Top of TEXT EXCERPT

The two most credible arguments raised by opponents of legalization were that increased marijuana consumption would impair productivity and contribute to traffic accidents. Both concerns can be countered by a comparison with alcohol, which affects job performance at least as much as pot does and has a more dramatic effect on driving ability. Those hazards suggest rules for consumption (don't drink on the job and don't drive when you're drunk), but neither is thought to justify prohibition.

What would be the practical impact of abandoning this arbitrary distinction between alcohol and marijuana? If there are many confirmed teetotalers who become regular pot smokers after marijuana is legalized, or if there are many drinkers who continue consuming the same amount of alcohol and start smoking pot too, there might be a net decline in job performance or a net increase in traffic accidents, assuming that a substantial portion of each group behaves irresponsibly. But since most people do not have an infinite taste for intoxication, it seems likely that any increase in marijuana consumption would be accompanied by a decrease in drinking. Because alcohol impairs drivers substantially more than marijuana does, this substitution effect could yield a net improvement in public safety.

Bottom of TEXT EXCERPT
Top of DATA BELOW

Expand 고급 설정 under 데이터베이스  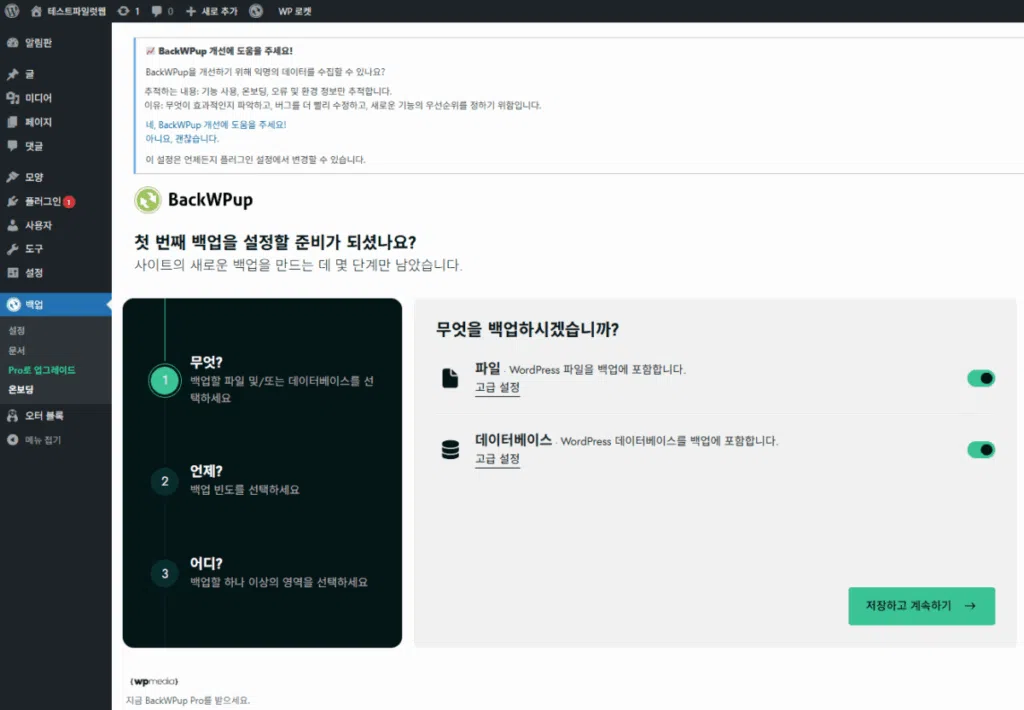point(497,459)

Bottom of DATA BELOW

=== TASK REQUIREMENTS ===
Rewrite the part of the marijuana legalization text between "What would be" and "in public safety.", inclusive, putting "abstainers" in place of "teetotalers".

=== OUTPUT OF THE TASK ===
What would be the practical impact of abandoning this arbitrary distinction between alcohol and marijuana? If there are many confirmed abstainers who become regular pot smokers after marijuana is legalized, or if there are many drinkers who continue consuming the same amount of alcohol and start smoking pot too, there might be a net decline in job performance or a net increase in traffic accidents, assuming that a substantial portion of each group behaves irresponsibly. But since most people do not have an infinite taste for intoxication, it seems likely that any increase in marijuana consumption would be accompanied by a decrease in drinking. Because alcohol impairs drivers substantially more than marijuana does, this substitution effect could yield a net improvement in public safety.